─── Data extracts ───

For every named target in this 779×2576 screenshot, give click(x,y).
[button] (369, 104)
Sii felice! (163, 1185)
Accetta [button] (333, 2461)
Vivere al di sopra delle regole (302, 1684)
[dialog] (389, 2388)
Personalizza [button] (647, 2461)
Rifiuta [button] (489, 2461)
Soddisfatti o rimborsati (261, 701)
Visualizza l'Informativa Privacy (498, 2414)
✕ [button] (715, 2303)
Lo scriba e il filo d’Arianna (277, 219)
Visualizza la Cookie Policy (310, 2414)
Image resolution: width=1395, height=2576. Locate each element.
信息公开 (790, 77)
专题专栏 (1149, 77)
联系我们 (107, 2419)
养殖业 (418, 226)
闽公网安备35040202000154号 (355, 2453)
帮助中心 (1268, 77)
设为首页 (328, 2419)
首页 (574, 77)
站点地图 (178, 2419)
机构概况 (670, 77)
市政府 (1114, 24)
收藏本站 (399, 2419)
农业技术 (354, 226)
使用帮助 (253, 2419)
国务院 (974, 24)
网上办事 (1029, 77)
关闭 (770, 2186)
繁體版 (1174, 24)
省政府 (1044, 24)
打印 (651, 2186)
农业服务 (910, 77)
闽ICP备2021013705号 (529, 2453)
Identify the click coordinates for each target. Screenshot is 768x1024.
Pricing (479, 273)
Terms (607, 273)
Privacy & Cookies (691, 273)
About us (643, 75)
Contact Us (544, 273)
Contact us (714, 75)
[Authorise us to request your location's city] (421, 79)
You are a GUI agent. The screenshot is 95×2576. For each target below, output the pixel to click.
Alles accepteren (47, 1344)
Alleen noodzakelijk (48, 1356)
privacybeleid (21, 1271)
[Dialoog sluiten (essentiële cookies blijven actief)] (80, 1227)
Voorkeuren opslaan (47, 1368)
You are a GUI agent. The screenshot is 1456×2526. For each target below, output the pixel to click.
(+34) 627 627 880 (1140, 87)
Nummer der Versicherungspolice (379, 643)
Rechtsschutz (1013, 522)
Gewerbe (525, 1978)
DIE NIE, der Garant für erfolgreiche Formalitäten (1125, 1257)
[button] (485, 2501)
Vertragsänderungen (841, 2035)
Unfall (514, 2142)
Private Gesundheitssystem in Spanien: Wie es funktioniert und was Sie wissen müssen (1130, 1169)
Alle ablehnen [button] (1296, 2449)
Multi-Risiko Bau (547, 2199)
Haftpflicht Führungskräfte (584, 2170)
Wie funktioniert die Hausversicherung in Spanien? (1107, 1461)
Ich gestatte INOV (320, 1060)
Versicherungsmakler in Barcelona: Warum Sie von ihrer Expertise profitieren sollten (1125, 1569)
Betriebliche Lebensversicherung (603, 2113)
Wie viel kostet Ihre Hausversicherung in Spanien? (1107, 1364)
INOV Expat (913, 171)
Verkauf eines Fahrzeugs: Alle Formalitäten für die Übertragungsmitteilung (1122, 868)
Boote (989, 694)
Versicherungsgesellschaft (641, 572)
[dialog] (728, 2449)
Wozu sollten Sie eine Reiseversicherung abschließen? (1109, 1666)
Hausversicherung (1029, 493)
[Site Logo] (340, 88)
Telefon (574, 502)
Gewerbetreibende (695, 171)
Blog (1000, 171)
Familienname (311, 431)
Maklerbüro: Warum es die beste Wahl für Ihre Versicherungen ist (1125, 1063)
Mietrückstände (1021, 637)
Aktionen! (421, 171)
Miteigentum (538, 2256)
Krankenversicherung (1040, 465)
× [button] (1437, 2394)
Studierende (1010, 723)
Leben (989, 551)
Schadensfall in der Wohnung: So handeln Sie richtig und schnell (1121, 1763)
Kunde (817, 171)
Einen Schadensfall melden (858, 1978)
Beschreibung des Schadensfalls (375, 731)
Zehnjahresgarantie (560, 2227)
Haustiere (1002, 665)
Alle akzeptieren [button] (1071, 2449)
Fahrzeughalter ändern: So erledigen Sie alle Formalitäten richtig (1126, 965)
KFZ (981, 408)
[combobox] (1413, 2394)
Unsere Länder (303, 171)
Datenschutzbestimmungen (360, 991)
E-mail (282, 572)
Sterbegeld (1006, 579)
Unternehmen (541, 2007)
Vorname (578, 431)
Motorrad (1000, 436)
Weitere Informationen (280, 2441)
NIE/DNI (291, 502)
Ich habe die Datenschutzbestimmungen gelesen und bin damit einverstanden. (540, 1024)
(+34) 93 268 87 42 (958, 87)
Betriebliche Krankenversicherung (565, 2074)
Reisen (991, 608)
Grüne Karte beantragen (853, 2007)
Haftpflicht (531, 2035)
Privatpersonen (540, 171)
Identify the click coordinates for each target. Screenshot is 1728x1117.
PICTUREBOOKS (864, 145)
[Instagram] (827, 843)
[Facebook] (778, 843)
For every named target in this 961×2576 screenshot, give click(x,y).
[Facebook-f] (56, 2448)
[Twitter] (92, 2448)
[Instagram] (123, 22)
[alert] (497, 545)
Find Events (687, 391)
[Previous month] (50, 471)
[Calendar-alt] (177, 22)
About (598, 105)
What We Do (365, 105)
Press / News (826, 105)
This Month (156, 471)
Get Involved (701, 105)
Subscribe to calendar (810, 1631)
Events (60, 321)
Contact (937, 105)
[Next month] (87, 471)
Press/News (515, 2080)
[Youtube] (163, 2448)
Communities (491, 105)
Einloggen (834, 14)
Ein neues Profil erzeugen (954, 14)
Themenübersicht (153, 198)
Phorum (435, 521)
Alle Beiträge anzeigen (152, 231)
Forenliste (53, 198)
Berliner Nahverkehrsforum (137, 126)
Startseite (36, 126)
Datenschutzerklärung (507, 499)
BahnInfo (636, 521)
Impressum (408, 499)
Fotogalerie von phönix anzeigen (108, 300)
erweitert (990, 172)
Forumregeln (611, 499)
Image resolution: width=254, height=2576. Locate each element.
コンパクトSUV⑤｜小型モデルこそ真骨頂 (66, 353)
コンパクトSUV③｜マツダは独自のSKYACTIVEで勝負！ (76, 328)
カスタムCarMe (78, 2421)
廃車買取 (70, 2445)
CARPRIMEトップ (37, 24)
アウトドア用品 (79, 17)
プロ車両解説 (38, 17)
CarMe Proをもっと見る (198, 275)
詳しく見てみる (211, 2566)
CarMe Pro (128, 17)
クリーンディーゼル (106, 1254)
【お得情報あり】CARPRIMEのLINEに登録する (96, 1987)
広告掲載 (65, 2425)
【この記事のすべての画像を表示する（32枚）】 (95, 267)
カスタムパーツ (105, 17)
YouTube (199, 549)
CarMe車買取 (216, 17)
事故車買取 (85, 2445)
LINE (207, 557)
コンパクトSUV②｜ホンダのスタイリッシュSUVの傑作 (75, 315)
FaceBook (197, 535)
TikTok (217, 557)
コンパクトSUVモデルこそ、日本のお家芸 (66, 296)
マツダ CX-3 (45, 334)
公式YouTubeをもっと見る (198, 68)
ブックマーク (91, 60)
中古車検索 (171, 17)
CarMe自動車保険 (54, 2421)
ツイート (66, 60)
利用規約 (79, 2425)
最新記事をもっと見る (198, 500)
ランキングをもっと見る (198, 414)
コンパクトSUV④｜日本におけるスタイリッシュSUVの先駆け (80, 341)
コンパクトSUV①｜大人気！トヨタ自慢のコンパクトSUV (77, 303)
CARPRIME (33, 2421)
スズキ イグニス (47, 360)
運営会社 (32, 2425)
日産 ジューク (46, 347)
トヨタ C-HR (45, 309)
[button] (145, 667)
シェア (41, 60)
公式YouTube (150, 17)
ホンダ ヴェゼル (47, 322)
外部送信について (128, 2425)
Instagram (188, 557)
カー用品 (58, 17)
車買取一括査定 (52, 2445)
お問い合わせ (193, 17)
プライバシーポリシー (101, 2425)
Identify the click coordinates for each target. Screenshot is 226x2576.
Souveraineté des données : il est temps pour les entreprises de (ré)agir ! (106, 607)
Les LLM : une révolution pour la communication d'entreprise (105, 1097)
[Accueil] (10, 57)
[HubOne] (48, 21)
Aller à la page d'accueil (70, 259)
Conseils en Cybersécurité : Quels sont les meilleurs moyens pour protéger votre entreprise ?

───

▸ **Task requirements**
Please give an exact copy of the lines above, beginning with the line containing "Gewerbe (525, 1978)" and running through the line containing "Versicherungsgesellschaft (641, 572)", and of no other lines.

▸ **Reply to the task**
Gewerbe (525, 1978)
DIE NIE, der Garant für erfolgreiche Formalitäten (1125, 1257)
[button] (485, 2501)
Vertragsänderungen (841, 2035)
Unfall (514, 2142)
Private Gesundheitssystem in Spanien: Wie es funktioniert und was Sie wissen müssen (1130, 1169)
Alle ablehnen [button] (1296, 2449)
Multi-Risiko Bau (547, 2199)
Haftpflicht Führungskräfte (584, 2170)
Wie funktioniert die Hausversicherung in Spanien? (1107, 1461)
Ich gestatte INOV (320, 1060)
Versicherungsmakler in Barcelona: Warum Sie von ihrer Expertise profitieren sollten (1125, 1569)
Betriebliche Lebensversicherung (603, 2113)
Wie viel kostet Ihre Hausversicherung in Spanien? (1107, 1364)
INOV Expat (913, 171)
Verkauf eines Fahrzeugs: Alle Formalitäten für die Übertragungsmitteilung (1122, 868)
Boote (989, 694)
Versicherungsgesellschaft (641, 572)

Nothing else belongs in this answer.